══ AANGELEVERDE TEKST

20% aandelenbezit: beter er net onder of net boven?
Het ontwerp voorziet een gunstig regime voor wie een aanmerkelijk belang heeft – dat wil zeggen: minstens 20% van de aandelen in een vennootschap. U geniet dan jaarlijks een vrijstelling op de eerste €1 miljoen aan meerwaarden, met daarna gunstige, getrapte tarieven.
Ook aandelen van familieleden tot en met de vierde graad tellen mee. En goed nieuws: als u ooit in de tien jaar voor verkoop minstens 20% had, blijft u onder het gunstregime vallen, ook al zakt uw belang daarna.
Uit het ontwerp blijkt echter ook dat dit gunstregime ook een nadeel met zich meebrengt. De vrijstelling voor financiële activa die langer dan 10 jaar worden aangehouden, geldt volgens het ontwerp net niet voor aandelen onder het regime van het aanmerkelijk belang.
Het is dus raadzaam om eerst de definitieve wetteksten af te wachten, vóór u beslist om te schuiven met aandelenparticipaties net boven of onder die grens
De ‘startwaarde’ op 31 december 2025 bepaalt uw belasting
De toekomstige belasting op meerwaarden wordt berekend op basis van de waarde op 31 december 2025. Hoe hoger die waarde, hoe lager de latere belastingdruk. De wet laat meerdere waarderingsmethodes toe, en u mag de hoogste kiezen:
- een overdracht aan derden vóór 2026;
- een kapitaalverhoging;
- een aandeelhoudersovereenkomst met waarderingsformule;
- een formeel waarderingsverslag van een bedrijfsrevisor of accountant;
- of een wettelijk verankerde waarderingsmethode: eigen vermogen + EBITDA x 4
Door uw eigen vermogen of EBITDA in 2025 strategisch te optimaliseren, kunt u dus actief sturen op een hogere referentiewaarde.

════
══ ITEMS

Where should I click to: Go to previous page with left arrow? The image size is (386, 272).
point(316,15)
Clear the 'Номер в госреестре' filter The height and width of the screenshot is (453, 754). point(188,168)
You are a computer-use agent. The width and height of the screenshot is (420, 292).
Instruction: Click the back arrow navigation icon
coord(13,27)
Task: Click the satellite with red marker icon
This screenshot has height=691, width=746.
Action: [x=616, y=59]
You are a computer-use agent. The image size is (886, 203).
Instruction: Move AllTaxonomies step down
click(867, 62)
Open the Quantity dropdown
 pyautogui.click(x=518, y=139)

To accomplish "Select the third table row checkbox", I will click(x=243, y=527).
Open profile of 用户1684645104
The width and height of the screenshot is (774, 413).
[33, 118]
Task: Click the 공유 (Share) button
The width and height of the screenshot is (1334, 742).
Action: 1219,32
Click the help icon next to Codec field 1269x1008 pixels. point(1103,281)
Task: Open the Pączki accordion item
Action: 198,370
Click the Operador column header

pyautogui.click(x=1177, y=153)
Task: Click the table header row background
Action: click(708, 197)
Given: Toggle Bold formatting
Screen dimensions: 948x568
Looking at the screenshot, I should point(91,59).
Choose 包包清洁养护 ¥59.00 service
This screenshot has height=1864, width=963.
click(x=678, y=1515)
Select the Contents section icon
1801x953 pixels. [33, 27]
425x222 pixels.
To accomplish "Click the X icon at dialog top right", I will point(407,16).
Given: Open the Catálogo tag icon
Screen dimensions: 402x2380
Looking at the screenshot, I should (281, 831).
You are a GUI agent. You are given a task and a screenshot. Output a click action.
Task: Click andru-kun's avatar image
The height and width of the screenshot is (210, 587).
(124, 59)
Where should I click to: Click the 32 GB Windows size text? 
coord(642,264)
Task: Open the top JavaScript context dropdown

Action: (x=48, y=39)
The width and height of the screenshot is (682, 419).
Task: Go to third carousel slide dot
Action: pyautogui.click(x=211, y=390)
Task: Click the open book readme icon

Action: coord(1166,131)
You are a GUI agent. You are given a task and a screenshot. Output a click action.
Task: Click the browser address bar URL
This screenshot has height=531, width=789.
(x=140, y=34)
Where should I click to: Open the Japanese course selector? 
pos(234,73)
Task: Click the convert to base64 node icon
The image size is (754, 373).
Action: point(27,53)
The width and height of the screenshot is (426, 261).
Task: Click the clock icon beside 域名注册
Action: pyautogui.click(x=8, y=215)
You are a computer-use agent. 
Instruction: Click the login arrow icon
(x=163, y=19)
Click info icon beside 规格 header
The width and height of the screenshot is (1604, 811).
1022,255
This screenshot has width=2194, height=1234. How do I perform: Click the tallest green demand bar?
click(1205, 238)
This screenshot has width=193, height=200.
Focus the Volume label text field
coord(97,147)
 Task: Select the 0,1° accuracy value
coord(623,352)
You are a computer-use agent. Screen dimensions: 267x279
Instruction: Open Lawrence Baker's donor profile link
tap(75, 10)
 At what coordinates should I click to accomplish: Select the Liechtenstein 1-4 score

════

DOEL VAN DE OEFENING: Welke waarderingsmethodes voor de startwaarde op 31 december 2025 somt de tekst over de meerwaardebelasting hierboven op? Noem ze allemaal.

RESULTAAT:
- een overdracht aan derden vóór 2026
- een kapitaalverhoging
- een aandeelhoudersovereenkomst met waarderingsformule
- een formeel waarderingsverslag van een bedrijfsrevisor of accountant
- een wettelijk verankerde waarderingsmethode: eigen vermogen + EBITDA x 4